> **What to produce**:
Under this task are some entries; return every one of them exactly.

> **Data for the task**:

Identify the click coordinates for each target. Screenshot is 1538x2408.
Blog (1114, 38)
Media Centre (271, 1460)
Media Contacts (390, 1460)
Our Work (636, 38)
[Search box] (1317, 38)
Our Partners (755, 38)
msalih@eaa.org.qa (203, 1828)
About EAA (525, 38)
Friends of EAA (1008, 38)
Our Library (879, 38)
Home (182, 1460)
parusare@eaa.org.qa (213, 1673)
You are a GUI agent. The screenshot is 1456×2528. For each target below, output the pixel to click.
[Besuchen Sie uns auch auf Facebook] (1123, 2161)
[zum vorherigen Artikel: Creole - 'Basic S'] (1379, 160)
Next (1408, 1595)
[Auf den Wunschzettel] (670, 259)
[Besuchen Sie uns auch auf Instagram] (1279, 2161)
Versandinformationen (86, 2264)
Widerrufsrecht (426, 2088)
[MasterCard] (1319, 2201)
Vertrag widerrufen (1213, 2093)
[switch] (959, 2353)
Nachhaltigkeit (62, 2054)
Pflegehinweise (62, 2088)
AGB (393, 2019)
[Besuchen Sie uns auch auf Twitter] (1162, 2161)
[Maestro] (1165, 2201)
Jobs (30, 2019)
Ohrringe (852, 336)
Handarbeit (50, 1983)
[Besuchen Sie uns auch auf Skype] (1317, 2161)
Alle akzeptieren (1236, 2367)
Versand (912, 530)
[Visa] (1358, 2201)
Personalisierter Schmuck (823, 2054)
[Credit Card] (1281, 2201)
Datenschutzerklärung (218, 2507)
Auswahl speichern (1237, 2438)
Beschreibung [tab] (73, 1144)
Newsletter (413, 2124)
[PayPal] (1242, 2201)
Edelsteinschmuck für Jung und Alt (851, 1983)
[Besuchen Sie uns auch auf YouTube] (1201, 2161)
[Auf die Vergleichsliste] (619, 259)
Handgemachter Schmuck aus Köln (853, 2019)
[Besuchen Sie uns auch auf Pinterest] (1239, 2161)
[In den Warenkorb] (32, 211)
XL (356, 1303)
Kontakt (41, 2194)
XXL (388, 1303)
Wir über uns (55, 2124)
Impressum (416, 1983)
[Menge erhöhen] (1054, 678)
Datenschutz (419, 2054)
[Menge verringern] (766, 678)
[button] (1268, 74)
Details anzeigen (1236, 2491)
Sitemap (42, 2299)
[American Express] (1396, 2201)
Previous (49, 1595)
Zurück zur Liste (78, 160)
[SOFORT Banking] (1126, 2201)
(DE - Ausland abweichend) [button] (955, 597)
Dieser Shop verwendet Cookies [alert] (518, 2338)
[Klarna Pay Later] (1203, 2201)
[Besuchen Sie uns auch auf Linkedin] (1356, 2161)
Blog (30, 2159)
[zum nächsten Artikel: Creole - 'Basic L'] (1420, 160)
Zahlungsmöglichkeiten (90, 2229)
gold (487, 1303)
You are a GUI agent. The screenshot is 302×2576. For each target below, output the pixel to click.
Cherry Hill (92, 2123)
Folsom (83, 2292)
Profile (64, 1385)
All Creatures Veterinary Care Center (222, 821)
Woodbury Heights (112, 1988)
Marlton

> **Answer box**:
Identify the click coordinates for each target. Screenshot is 1538x2408.
Blog (1114, 38)
Media Centre (271, 1460)
Media Contacts (390, 1460)
Our Work (636, 38)
[Search box] (1317, 38)
Our Partners (755, 38)
msalih@eaa.org.qa (203, 1828)
About EAA (525, 38)
Friends of EAA (1008, 38)
Our Library (879, 38)
Home (182, 1460)
parusare@eaa.org.qa (213, 1673)
You are a GUI agent. The screenshot is 1456×2528. For each target below, output the pixel to click.
[Besuchen Sie uns auch auf Facebook] (1123, 2161)
[zum vorherigen Artikel: Creole - 'Basic S'] (1379, 160)
Next (1408, 1595)
[Auf den Wunschzettel] (670, 259)
[Besuchen Sie uns auch auf Instagram] (1279, 2161)
Versandinformationen (86, 2264)
Widerrufsrecht (426, 2088)
[MasterCard] (1319, 2201)
Vertrag widerrufen (1213, 2093)
[switch] (959, 2353)
Nachhaltigkeit (62, 2054)
Pflegehinweise (62, 2088)
AGB (393, 2019)
[Besuchen Sie uns auch auf Twitter] (1162, 2161)
[Maestro] (1165, 2201)
Jobs (30, 2019)
Ohrringe (852, 336)
Handarbeit (50, 1983)
[Besuchen Sie uns auch auf Skype] (1317, 2161)
Alle akzeptieren (1236, 2367)
Versand (912, 530)
[Visa] (1358, 2201)
Personalisierter Schmuck (823, 2054)
[Credit Card] (1281, 2201)
Datenschutzerklärung (218, 2507)
Auswahl speichern (1237, 2438)
Beschreibung [tab] (73, 1144)
Newsletter (413, 2124)
[PayPal] (1242, 2201)
Edelsteinschmuck für Jung und Alt (851, 1983)
[Besuchen Sie uns auch auf YouTube] (1201, 2161)
[Auf die Vergleichsliste] (619, 259)
Handgemachter Schmuck aus Köln (853, 2019)
[Besuchen Sie uns auch auf Pinterest] (1239, 2161)
[In den Warenkorb] (32, 211)
XL (356, 1303)
Kontakt (41, 2194)
XXL (388, 1303)
Wir über uns (55, 2124)
Impressum (416, 1983)
[Menge erhöhen] (1054, 678)
Datenschutz (419, 2054)
[Menge verringern] (766, 678)
[button] (1268, 74)
Details anzeigen (1236, 2491)
Sitemap (42, 2299)
[American Express] (1396, 2201)
Previous (49, 1595)
Zurück zur Liste (78, 160)
[SOFORT Banking] (1126, 2201)
(DE - Ausland abweichend) [button] (955, 597)
Dieser Shop verwendet Cookies [alert] (518, 2338)
[Klarna Pay Later] (1203, 2201)
[Besuchen Sie uns auch auf Linkedin] (1356, 2161)
Blog (30, 2159)
[zum nächsten Artikel: Creole - 'Basic L'] (1420, 160)
Zahlungsmöglichkeiten (90, 2229)
gold (487, 1303)
You are a GUI agent. The screenshot is 302×2576. For each target below, output the pixel to click.
Cherry Hill (92, 2123)
Folsom (83, 2292)
Profile (64, 1385)
All Creatures Veterinary Care Center (222, 821)
Woodbury Heights (112, 1988)
Marlton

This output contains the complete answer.